Las mejillas de Edna enrojecieron. Fran advirtió que la mujer estaba a punto de llorar. ¿Tiene miedo porque piensa que fue descuidada y dejó la casa abierta?, se preguntó.
—Gracias por su ayuda, señora Barry, y por su hospitalidad. Ya le he robado bastante tiempo, pero tal vez quiera hacerle unas preguntas más dentro de unos días, y es posible que le pida que participe en el programa en calidad de invitada.
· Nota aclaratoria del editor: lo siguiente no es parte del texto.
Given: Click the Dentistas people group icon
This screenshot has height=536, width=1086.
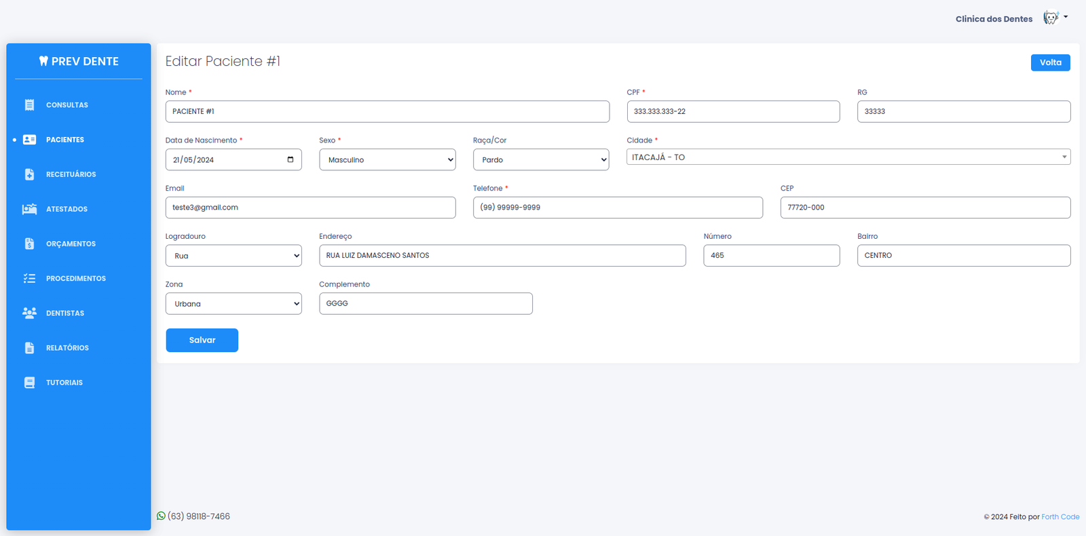Looking at the screenshot, I should pos(29,313).
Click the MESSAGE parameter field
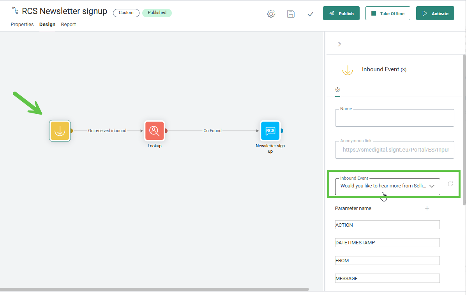Image resolution: width=466 pixels, height=295 pixels. pyautogui.click(x=387, y=278)
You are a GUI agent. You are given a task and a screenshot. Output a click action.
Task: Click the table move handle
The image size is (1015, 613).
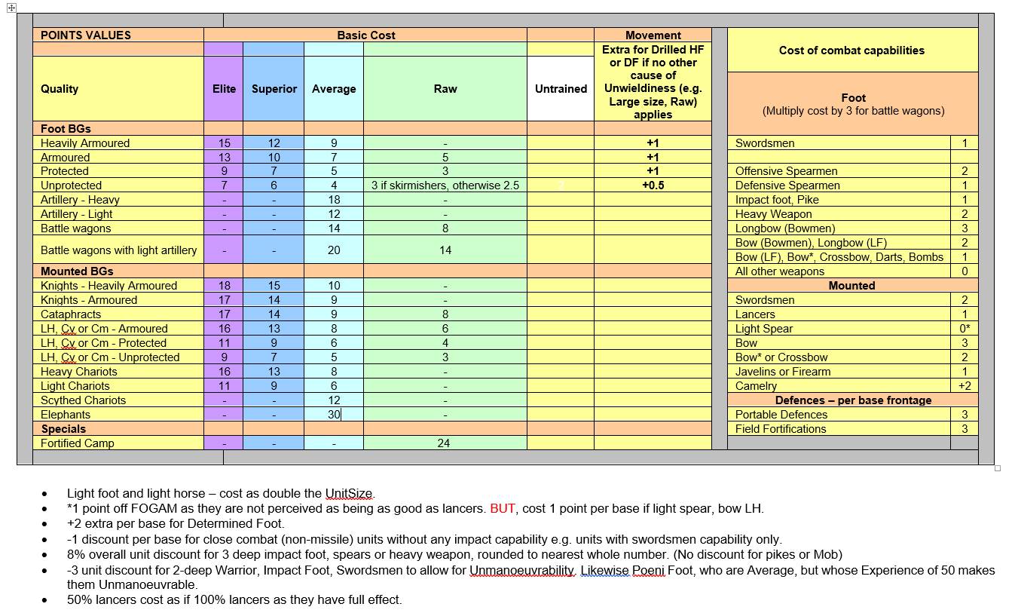click(11, 8)
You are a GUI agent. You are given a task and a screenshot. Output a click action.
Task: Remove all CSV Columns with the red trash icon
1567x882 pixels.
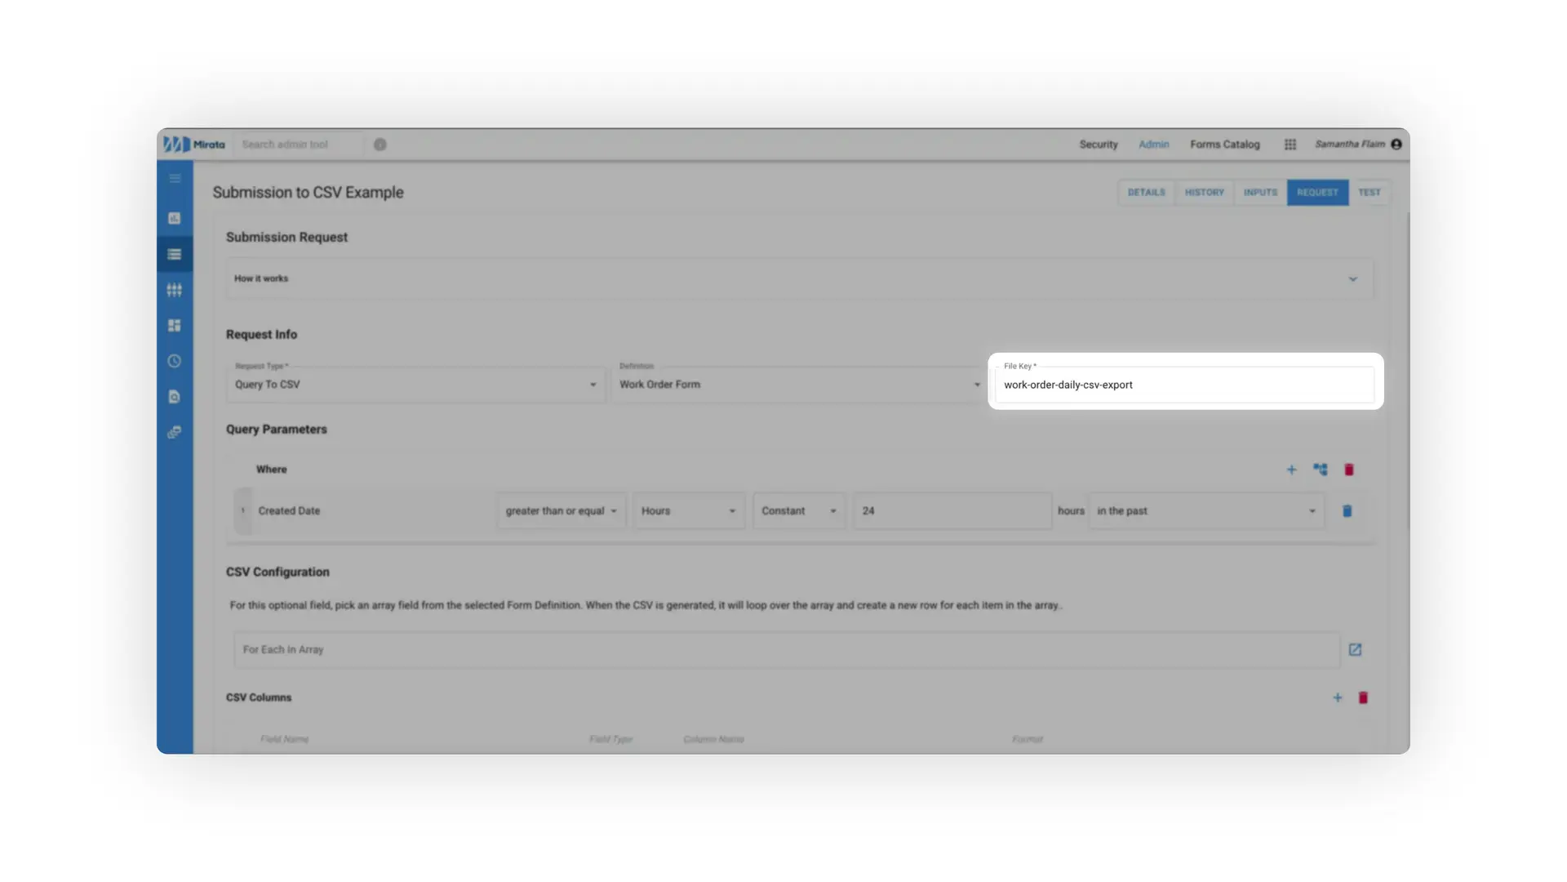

Fran apagó la grabadora y se levantó. Cuando llegó a la puerta, lanzó una última pregunta.
—Señora Barry, asumamos la posibilidad de que había alguien más en la casa la noche en que el doctor Lasch murió. ¿Sabe si han cambiado las cerraduras de alguna puerta?
—No que yo sepa.
—Voy a sugerir a Molly que las cambie. Tal vez exista el peligro de que se cuele un intruso. ¿No cree?
Edna Barry palideció.
—Señorita Simmons —dijo—, si hubiera visto lo que vi yo cuando subí a su cuarto, Molly tumbada en la cama y cubierta de sangre seca, sabría que ningún intruso entró en la casa aquella noche. Deje de crear problemas a personas inocentes.
—¿A qué personas inocentes estoy intentando crear problemas, señora Barry? Pensaba que intentaba ayudar a una persona joven, alguien a quien usted conoce desde hace años y afirma apreciar, para demostrar tal vez su inocencia en ese crimen.
La mujer no dijo nada, y apretó los labios cuando abrió la puerta para que Fran saliera.
—Volveremos a hablar, señora Barry. Tengo la sensación de que aún he de formularle varias preguntas que requieren una respuesta.